PORTLAND – Superintendent Jim Morse is in the final weeks of hiring new top administrators and holding team-building sessions to help the city’s public schools function as a coordinated system.

The first member of Morse’s new central office team, Chief Academic Officer David Galin, started working last week. He was curriculum director of School Administrative District 51 in Cumberland and North Yarmouth for the past six years.

Morse also hired one of two curriculum coordinators who will work under Galin. Mary Capobianco, who was coordinator of assessment and professional development in Biddeford schools, will be Portland’s curriculum coordinator for language arts and humanities.

Morse plans to hire a chief finance officer, a chief operations officer and a curriculum coordinator for math and science within the next two weeks.

Morse also plans to hold a series of administrative retreats Aug. 2-5 at the Baxter School for the Deaf on Mackworth Island in Falmouth. All principals, assistant principals and directors of Portland’s 17 schools and various educational programs will be included.

“The focus will be on system-thinking and team-building,” Morse said. “The goal will be to create an environment that supports interdependence rather than independence.”

For years, Morse said, Portland schools have functioned as individual tribes, competing for resources and striving to differentiate themselves rather than recognizing and building on each other’s successes.

“We need to break down those barriers so we can work together for the benefit of the whole without losing what makes each school special,” Morse said.

The Baxter School offered its facilities for free, and the cost of food and facilitators will be covered by federal economic recovery funds, Morse said.

Galin will be Morse’s point person when it comes to developing system-wide curriculum and assessment practices. The School Committee recently established a curriculum subcommittee because the district has had little to no curriculum coordination for two decades.

As a result, Portland’s 10 elementary schools use a variety of math and reading programs, and there is little curriculum continuity as students move on through the city’s three middle schools and three high schools.

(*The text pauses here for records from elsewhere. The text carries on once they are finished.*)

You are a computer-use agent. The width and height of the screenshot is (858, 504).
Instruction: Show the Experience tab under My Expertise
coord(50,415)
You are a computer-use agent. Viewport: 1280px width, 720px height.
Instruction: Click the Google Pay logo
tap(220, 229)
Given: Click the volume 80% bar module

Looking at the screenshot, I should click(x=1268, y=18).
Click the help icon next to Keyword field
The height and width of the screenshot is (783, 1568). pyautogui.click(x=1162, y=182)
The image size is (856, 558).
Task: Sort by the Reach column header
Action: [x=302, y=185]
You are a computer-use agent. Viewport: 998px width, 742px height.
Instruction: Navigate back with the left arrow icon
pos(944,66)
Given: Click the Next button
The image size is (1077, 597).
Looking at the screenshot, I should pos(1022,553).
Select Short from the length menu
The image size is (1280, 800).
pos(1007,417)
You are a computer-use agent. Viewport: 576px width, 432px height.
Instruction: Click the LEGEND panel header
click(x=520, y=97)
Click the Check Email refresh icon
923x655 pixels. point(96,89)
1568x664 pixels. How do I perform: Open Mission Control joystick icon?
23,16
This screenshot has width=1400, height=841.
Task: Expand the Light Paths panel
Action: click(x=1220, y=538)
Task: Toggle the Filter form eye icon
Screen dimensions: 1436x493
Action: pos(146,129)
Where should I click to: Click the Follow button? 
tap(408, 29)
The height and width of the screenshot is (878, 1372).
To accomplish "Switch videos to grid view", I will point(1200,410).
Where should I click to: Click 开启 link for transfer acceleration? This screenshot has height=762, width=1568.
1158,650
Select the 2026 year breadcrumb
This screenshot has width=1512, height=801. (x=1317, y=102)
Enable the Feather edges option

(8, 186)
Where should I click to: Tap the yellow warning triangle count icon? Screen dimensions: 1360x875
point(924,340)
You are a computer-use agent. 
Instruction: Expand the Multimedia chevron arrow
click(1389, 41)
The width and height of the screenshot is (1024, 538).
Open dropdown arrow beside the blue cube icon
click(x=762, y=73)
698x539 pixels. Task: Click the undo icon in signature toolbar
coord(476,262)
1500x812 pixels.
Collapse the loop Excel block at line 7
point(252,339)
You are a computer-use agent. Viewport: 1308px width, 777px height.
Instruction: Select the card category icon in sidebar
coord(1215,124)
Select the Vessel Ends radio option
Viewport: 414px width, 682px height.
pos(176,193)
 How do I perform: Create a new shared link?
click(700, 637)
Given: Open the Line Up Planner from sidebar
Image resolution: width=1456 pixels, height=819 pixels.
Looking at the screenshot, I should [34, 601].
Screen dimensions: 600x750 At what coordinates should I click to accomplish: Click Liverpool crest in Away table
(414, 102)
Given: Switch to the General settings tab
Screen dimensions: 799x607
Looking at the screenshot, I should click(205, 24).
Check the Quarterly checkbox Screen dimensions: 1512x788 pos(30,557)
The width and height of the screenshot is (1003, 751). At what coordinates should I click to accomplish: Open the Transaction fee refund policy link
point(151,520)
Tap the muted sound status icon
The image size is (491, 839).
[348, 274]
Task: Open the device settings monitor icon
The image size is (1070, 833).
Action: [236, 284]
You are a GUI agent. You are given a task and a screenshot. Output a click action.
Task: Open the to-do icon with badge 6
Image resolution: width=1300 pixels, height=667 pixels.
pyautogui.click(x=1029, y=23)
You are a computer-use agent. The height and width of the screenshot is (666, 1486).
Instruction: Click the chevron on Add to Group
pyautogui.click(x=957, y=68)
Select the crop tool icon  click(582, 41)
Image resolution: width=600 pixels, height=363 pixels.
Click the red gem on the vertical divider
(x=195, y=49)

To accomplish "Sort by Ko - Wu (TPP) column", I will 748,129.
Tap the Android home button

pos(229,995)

“We can’t continue to have students who’ve had several different math and reading programs,” Galin said. “That means when they move between schools, some have to study information all over again and some have to catch up to what other students have learned already. It’s a waste of time for students and teachers.”

Galin, who lives in Portland and has a child at Hall Elementary School, was a member of a facilities task force that recently reviewed the condition of Portland school buildings. He also participated in a two-day summit last December to develop a community vision for Portland schools.

Galin said developing curriculum that clearly defines the district’s mission will help promote equity among Portland schools, which was a concern raised at the summit.

“The question we need to ask ourselves is, ‘What do we want to guarantee for each of our students?’ ” Galin said.

Morse’s reorganization is modeled after administrative structures in other school districts, including Boston. He said it won’t increase administrative costs and could save money.

He created the new central office jobs after eliminating several existing positions, including an assistant superintendent and a director of educational planning.

The School Committee has yet to vote on Capobianco’s salary.

Capobianco has a bachelor’s degree in English, a master’s degree in English education and certificates of advanced study in reading and educational administration from the State University of New York in Albany.

She was a middle school teacher and an assistant principal in Bethlehem, N.Y., from 1985-2002; a learning standards coordinator of English language arts for a regional cooperative of public school districts in New York from 2002 to 2005; and an assistant superintendent for curriculum and instruction in Troy, N.Y., from 2005 to 2008.